For all the talk about Georgia becoming a “purple” state, GOP officials had reason to take stock the day after Election Day last month and feel quite good about the state’s political landscape.

There was, however, one rather dramatic exception. NBC News reported overnight:

Democratic Sen. Raphael Warnock defeated Republican football star Herschel Walker on Tuesday in Georgia’s Senate runoff election, NBC News projects, handing President Joe Biden and his party a key win. Warnock’s victory will give Democrats an outright majority in the Senate after two years under a 50-50 divide, with Vice President Kamala Harris casting tie-breaking votes.

Though some votes are still being tallied, it appears that the incumbent senator will prevail by roughly three points, which is in line with the expectations set by recent polling.

Similarly, Warnock’s win is the largest margin of victory for any Democratic Senate candidate in Georgia since 2000 — when former Gov. Zell Miller won with 58% support. (Miller was a conservative Democrat who ended up endorsing George W. Bush’s Republican re-election campaign four years later. Warnock is a qualitatively different kind of Democrat.)

As the dust settles on this dramatic contest, there’s no shortage of angles to keep in mind.

Entries provided:
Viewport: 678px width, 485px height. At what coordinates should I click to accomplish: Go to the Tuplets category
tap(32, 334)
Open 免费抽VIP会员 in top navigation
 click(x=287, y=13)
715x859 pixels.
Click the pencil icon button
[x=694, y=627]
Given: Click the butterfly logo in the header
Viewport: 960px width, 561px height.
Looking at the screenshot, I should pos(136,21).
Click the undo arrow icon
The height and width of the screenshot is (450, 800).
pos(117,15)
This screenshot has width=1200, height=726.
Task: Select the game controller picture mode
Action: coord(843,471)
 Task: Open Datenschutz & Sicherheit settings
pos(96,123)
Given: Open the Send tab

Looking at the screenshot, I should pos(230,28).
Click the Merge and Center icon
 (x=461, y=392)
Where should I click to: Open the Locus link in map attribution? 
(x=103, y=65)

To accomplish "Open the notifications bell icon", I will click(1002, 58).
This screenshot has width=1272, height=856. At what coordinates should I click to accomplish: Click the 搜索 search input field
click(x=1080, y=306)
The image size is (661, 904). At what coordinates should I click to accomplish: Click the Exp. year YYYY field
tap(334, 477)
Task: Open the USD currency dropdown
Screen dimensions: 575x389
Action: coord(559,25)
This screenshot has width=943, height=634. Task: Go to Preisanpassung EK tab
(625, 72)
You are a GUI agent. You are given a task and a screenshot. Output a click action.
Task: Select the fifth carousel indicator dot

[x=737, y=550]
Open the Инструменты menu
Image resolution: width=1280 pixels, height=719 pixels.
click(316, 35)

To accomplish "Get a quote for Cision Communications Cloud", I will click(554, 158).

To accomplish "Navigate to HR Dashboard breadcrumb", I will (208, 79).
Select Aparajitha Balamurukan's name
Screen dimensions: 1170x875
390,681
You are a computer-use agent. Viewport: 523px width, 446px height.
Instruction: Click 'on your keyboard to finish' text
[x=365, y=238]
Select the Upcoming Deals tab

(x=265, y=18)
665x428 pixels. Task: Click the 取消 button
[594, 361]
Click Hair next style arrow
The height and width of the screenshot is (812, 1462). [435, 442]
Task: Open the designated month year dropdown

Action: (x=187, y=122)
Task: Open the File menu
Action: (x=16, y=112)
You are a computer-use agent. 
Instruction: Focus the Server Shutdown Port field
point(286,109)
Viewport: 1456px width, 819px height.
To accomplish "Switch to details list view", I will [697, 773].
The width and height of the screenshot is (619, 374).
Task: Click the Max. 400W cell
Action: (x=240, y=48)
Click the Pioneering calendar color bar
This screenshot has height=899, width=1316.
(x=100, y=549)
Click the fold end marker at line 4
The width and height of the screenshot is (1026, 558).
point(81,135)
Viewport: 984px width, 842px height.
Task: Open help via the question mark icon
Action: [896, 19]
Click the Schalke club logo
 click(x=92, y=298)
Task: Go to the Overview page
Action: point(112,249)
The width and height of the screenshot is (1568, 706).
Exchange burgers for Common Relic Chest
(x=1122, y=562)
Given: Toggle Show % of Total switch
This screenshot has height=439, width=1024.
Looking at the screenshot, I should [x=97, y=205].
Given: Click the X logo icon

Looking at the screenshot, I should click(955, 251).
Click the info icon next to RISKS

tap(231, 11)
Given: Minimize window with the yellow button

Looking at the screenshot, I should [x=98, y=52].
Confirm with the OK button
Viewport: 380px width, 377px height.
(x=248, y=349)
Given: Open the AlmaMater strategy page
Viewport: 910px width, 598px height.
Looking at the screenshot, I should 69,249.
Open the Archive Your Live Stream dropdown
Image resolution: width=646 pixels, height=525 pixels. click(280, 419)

Goals:
1) From the article on Georgia's Senate runoff, reproduce the passage that begins at the words "Though some votes" and stops after "kind of Democrat.)".
2) Answer these questions from the article on Georgia's Senate runoff:
(a) Who did Warnock defeat in the runoff?
(b) By about how many points does the incumbent senator appear set to win?
(c) Which Democrat won a Georgia Senate race in 2000 with 58% support?

Answers for the tasks:
1)
Though some votes are still being tallied, it appears that the incumbent senator will prevail by roughly three points, which is in line with the expectations set by recent polling.

Similarly, Warnock’s win is the largest margin of victory for any Democratic Senate candidate in Georgia since 2000 — when former Gov. Zell Miller won with 58% support. (Miller was a conservative Democrat who ended up endorsing George W. Bush’s Republican re-election campaign four years later. Warnock is a qualitatively different kind of Democrat.)

2)
(a) Republican football star Herschel Walker
(b) Roughly three points
(c) Former Gov. Zell Miller